— BEGIN Information provided —

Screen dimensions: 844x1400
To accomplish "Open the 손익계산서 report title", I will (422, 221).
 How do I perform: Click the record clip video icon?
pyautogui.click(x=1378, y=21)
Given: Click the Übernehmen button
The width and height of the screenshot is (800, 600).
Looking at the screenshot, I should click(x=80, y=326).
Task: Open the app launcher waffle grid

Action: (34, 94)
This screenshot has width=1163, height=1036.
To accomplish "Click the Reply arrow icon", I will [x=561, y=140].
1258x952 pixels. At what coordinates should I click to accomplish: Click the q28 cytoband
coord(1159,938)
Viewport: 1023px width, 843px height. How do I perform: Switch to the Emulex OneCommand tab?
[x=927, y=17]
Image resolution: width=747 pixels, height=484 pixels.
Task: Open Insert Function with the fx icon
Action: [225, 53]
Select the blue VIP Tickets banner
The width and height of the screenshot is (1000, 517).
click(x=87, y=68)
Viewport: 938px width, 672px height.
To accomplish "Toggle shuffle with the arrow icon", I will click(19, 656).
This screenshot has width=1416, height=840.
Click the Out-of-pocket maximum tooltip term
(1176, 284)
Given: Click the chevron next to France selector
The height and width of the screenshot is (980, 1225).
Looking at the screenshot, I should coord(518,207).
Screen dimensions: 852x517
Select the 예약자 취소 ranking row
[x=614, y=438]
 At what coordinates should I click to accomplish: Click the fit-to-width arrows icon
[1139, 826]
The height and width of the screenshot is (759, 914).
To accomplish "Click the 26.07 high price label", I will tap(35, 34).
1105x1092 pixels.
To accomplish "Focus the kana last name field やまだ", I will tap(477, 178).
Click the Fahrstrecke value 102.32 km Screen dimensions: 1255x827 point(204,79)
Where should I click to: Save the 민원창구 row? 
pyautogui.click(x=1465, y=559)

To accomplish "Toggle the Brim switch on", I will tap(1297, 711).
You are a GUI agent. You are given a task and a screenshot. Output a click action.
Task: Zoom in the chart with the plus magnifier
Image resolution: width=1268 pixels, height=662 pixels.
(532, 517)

— END Information provided —

* [Goal of the exercise] How many of the lines above contain the word "This"? Reply with the number alone.

* [Answer to the problem] 2